━━ Extracted data

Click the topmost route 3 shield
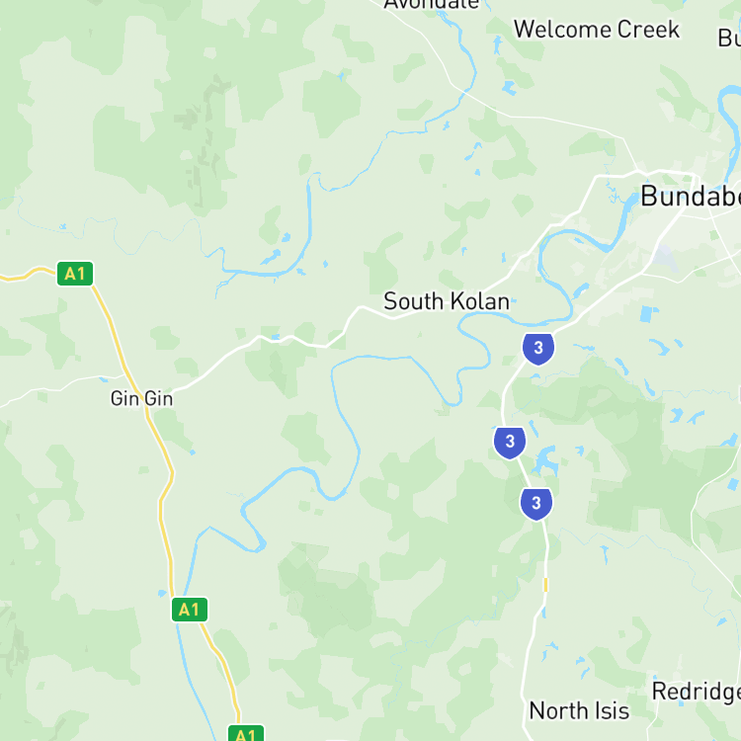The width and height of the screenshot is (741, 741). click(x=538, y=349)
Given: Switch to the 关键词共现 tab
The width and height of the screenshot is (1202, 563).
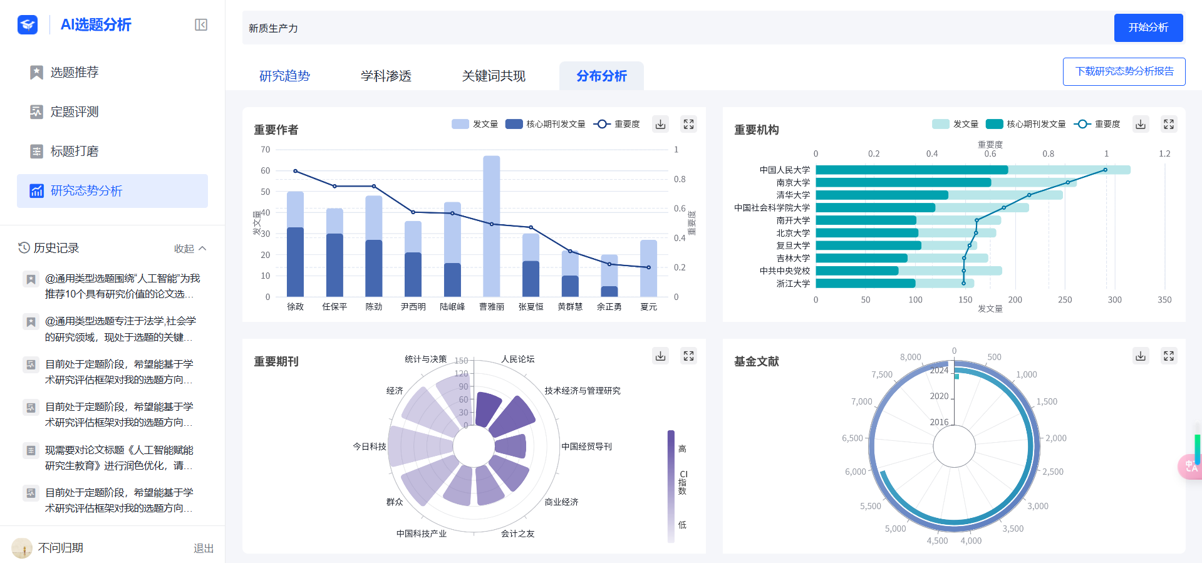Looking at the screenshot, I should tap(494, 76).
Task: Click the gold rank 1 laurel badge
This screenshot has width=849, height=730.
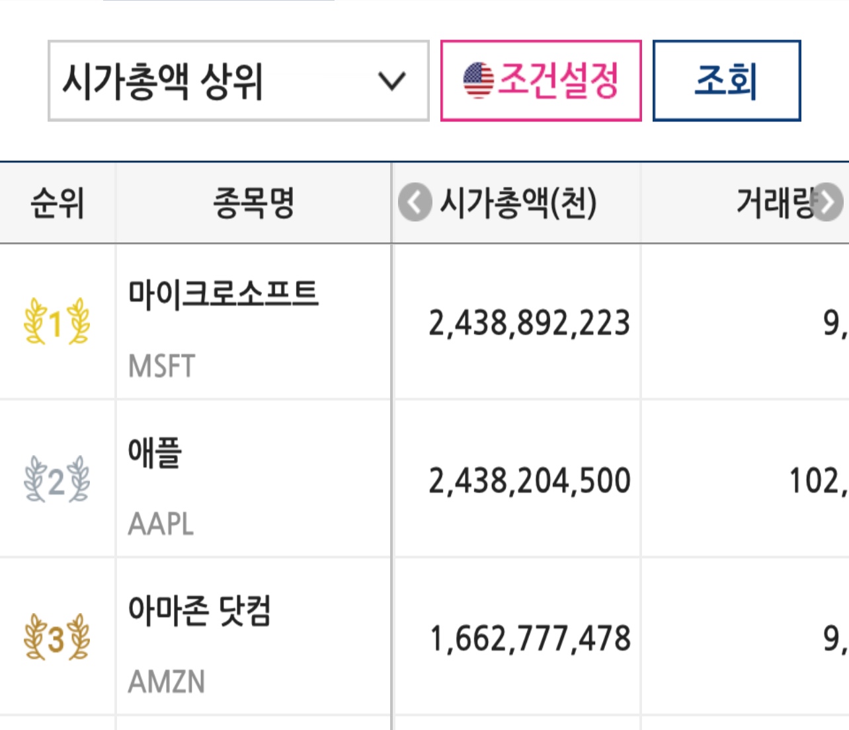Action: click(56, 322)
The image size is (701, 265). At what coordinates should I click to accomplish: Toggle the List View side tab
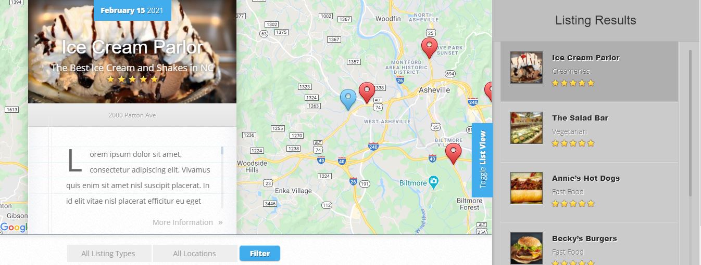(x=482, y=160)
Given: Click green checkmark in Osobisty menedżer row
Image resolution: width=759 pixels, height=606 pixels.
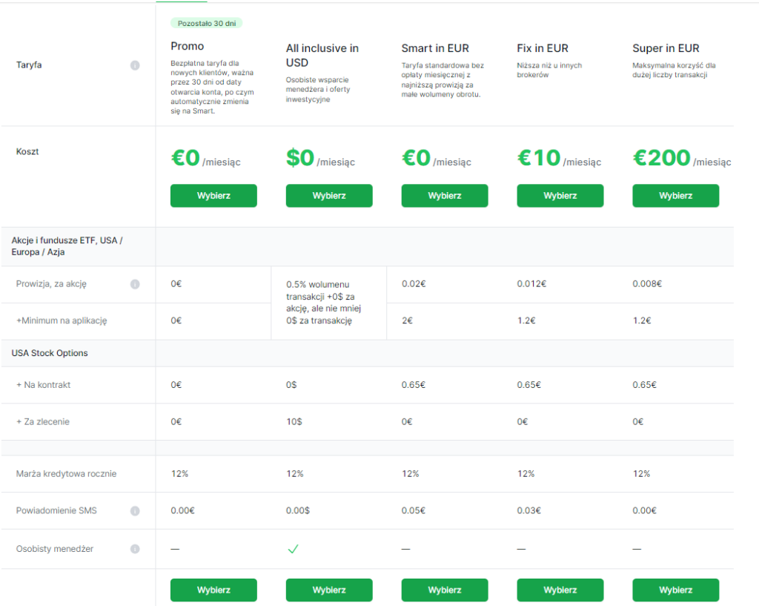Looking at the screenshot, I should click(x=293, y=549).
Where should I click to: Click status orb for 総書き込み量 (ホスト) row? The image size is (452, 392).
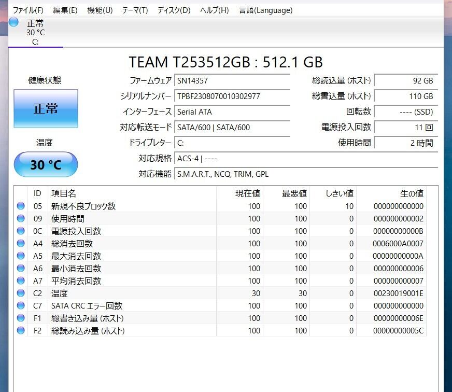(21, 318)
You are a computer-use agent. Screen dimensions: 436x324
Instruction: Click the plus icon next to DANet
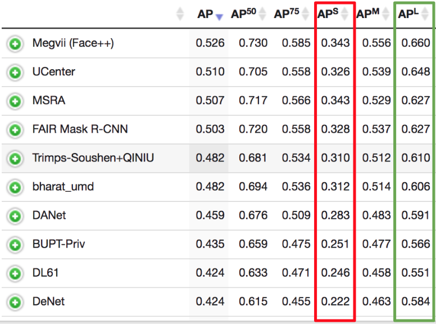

━━━━

## How to complete this task
Set down only the lines from the one with "This screenshot has width=849, height=730." through the end of the entries, exactly as they appear, leaving out each picture.

## Response area
This screenshot has width=849, height=730.
Action: click(56, 322)
The image size is (701, 265). At what coordinates should I click to accomplish: Toggle the List View side tab
(x=482, y=160)
Given: Click green checkmark in Osobisty menedżer row
Image resolution: width=759 pixels, height=606 pixels.
Looking at the screenshot, I should click(x=293, y=549).
Where should I click to: Click status orb for 総書き込み量 (ホスト) row? The image size is (452, 392).
(21, 318)
You are a computer-use agent. Screen dimensions: 436x324
Instruction: Click the plus icon next to DANet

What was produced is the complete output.